Ruano brillante

Opinión. José Miguel Ruano, un político brillante

Antonio Castro Cordobez.-

Cuando una persona con el talento y la preparación de José Miguel Ruano León toma una decisión sobre su futuro, no cabe otra actitud que expresar el respeto y los mejores deseos en su cambio de rumbo personal que, dadas sus capacidades, será brillante y exitoso. Sin embargo, es comprensible que cuantos le conocemos y apreciamos sintamos cierta nostalgia, que aparece en todas las vertientes de la vida, incluso en la política, tan ajetreada, criticada y devaluada en estos  tiempos.

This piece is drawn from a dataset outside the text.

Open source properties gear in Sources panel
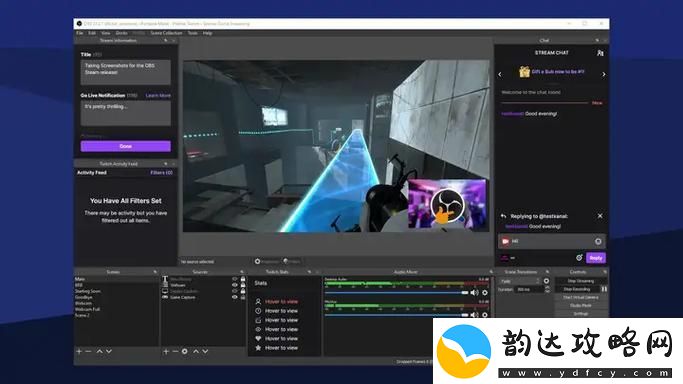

Con ese estado de ánimo, vienen a mi mente numerosos y gratos recuerdos del recorrido común vivido en la política canaria. Aún tengo muy presente su entrada en la actividad pública ocupando la Secretaría General Técnica en la Consejería de Política Territorial y Medio Ambiente y, posteriormente en esas mismas funciones, en la Consejería de Presidencia y  Relaciones Institucionales del Gobierno de Canarias, en donde José Miguel ya demostró su magnífica disposición, sus capacidades y dotes organizativas, virtudes que le acompañaron en sus dos décadas de servicio público.

De aquel primer contacto nació una franca amistad y también un reconocimiento de sus innatas cualidades para la acción política, acreditada más tarde en sus funciones de Consejero de Educación y Cultura y de Presidencia,  Justicia y Seguridad. Coincidimos en varios gobiernos y como diputados del Parlamento de Canarias, y con satisfacción puedo decir que, además de en las esferas de su competencia, extendió su aguda visión y sus inteligentes sugerencias a todas las áreas, y apoyó, siempre con razonados argumentos y entusiasmo, cuantas iniciativas defendieron los intereses generales de Canarias como objetivo central del sector público. En esas tareas de gobierno, con su empeño y dedicación, logró pacificar el sector educativo tras una etapa convulsa; y contribuyó al fortalecimiento del Sistema Canario de Seguridad, en el que el Cuerpo General de la Policía Canaria está llamado a jugar un destacado papel, al tiempo que impulsó una notable innovación en la administración de Justicia.

La semana pasada, en el último pleno del Parlamento de Canarias, y tras anunciar su decisión de no concurrir a las próximas elecciones autonómicas a la institución, José Miguel Ruano resumió en dos logros la satisfacción que sentía sobre su trabajo en el Grupo Parlamentario Nacionalista Canario (CC-PNC) y que, por cercanía y reconocimiento, ratifico: la cohesión personal y política del Grupo Parlamentario de Coalición Canaria, del que ha sido eficaz portavoz; y la búsqueda permanente de la conciliación y los acuerdos en los debates de nuestra Cámara legislativa.

Me gustaría añadir que, entre sus numerosas actividades en el ámbito legislativo, destaca su valiosísima aportación y dedicación a las reformas y mejoras del Estatuto de Autonomía, en las que trabajó en los últimos quince años; las transferencias de la Administración Central al Gobierno de Canarias y, a su vez, de la Comunidad Autónoma a los Cabildos Insulares.

En esta faceta, donde ha demostrado con creces sus dotes parlamentarias, quiero resaltar sus esfuerzos continuos y sus conocimientos técnicos,  capitales en las negociaciones con las fuerzas políticas canarias y con la Administración del Estado, a la vez de agradecer públicamente, en nombre propio y en el de los diputados, diputadas y del personal del Grupo Nacionalista, Canario (CC-PNC), su compañerismo y su excelente trabajo.

En definitiva, José Miguel Ruano deja la política activa con un saldo muy favorable, reconocido por las fuerzas parlamentarias y la sociedad isleña. Su rigor en el estudio, el trabajo y el uso de los buenos modos quedarán en la memoria de todos como valores permanentes de la política y a buen seguro, a partir de ahora, desde su perfil de jurista los llevará a su actividad docente y profesional.